Para juízes e promotores deputados votaram a Lei da mordaça

Foi consenso entre as autoridades que deputados federais desconfiguraram projeto de iniciativa popular e aprovaram medidas que atacam a democracia

03/12/2016 - 01:22


Nesta sexta-feira (2), uma coletiva à imprensa, no Ministério Público – comarca Toledo, reuniu promotores que protestaram  contra a votação na Câmara dos Deputados, que para eles desconfigurou o Projeto de Lei de Iniciativa Popular das Dez Medidas de Combate a Corrupção. O protesto também aconteceu no judiciário, onde juízes, promotores, delegados e sociedade civil, reuniram-se para denunciar o que chamaram de manobra dos deputados. As autoridades foram unânimes ao afirmar que as emendas propostas pelos deputados se constituem numa mordaça ao MP, judiciário, Polícia Federal e imprensa. Eles consideraram  um ataque a democracia.
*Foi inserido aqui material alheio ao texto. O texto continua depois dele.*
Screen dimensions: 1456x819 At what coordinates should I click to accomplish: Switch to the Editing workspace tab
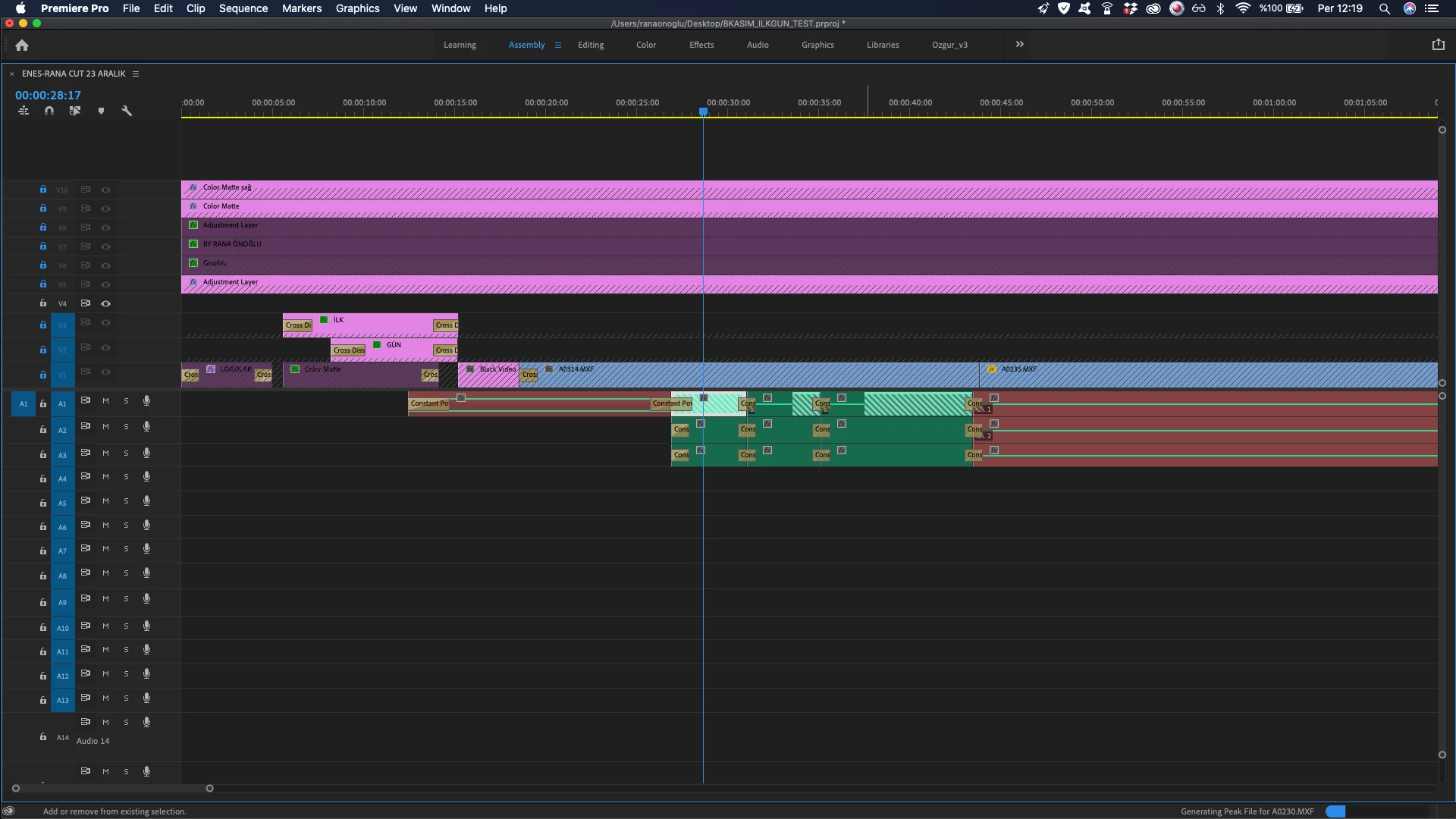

Na sede do Ministério Público o promotor Sandres Sponholz lembrou que Toledo na Campanha das Dez Medidas de Combate a Corrupção teve a adesão do maior número de habitantes por eleitor do Brasil. “Tivemos mais de quinze mil assinaturas para a campanha 10 medidas, o que significa um apoio expressivo ao trabalho do Ministério Público na comarca, no estado do Paraná e a nível nacional. Em virtude dessas circunstâncias que nós nos sentimos na obrigação de representar essas mais de quinze mil pessoas para apresentar nossa indignação com o esfacelamento do Projeto Dez Medidas Contra a Corrupção, ao desvirtuamento do projeto”.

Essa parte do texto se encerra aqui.